------ Recorded data

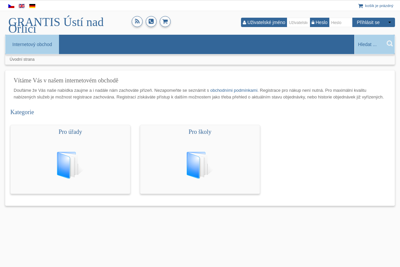Click the phone contact icon
The width and height of the screenshot is (400, 267).
(x=151, y=22)

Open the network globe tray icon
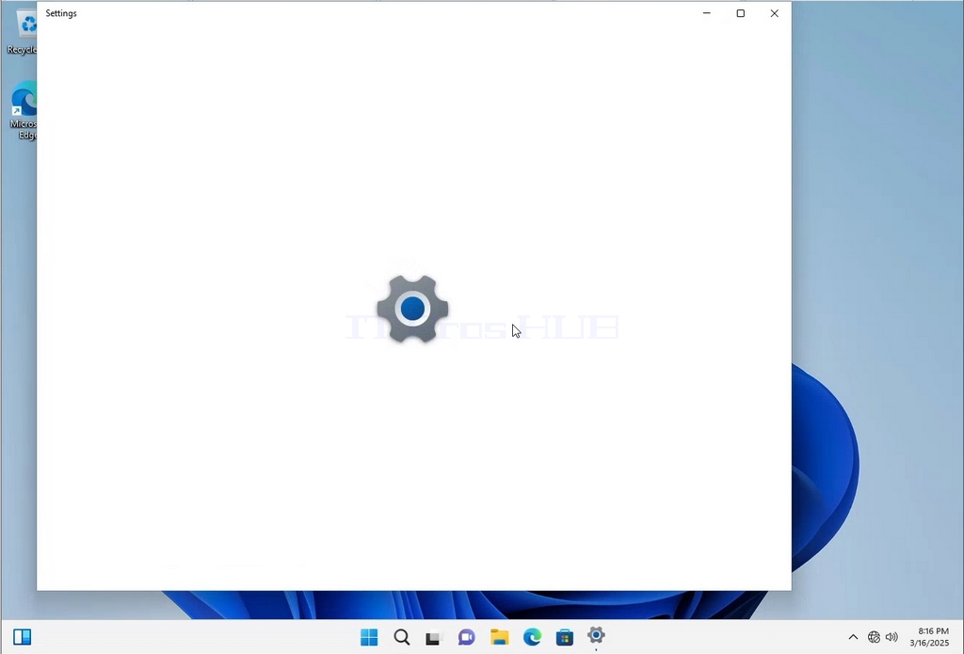874,637
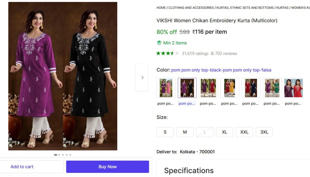Click the star rating icons

tap(167, 53)
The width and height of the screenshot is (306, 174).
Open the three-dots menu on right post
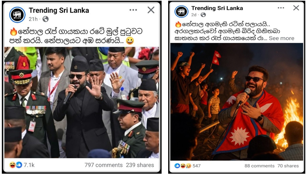pos(281,8)
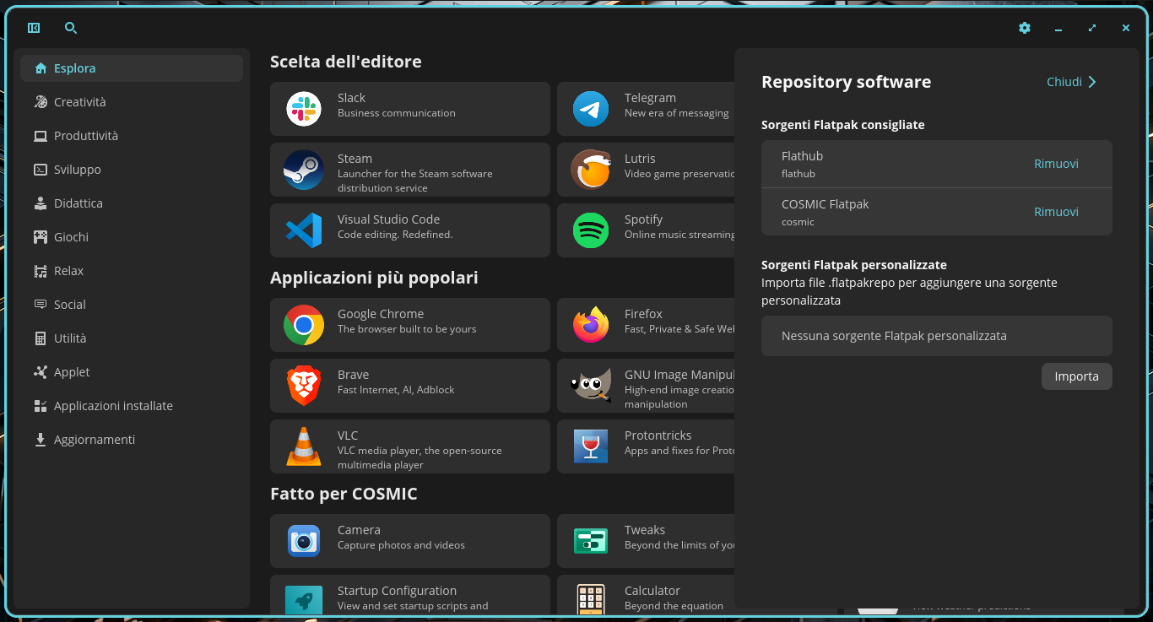Click the Telegram paper plane icon

point(591,109)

------------

In the data above, find the line with "Open the network globe tray icon" and repeat it and every line after it through the end, exactly; leave the pictures out.

Open the network globe tray icon
874,637
Click the star rating icons

tap(167, 53)
The width and height of the screenshot is (306, 174).
Open the three-dots menu on right post
pos(281,8)
Click the Telegram paper plane icon

point(591,109)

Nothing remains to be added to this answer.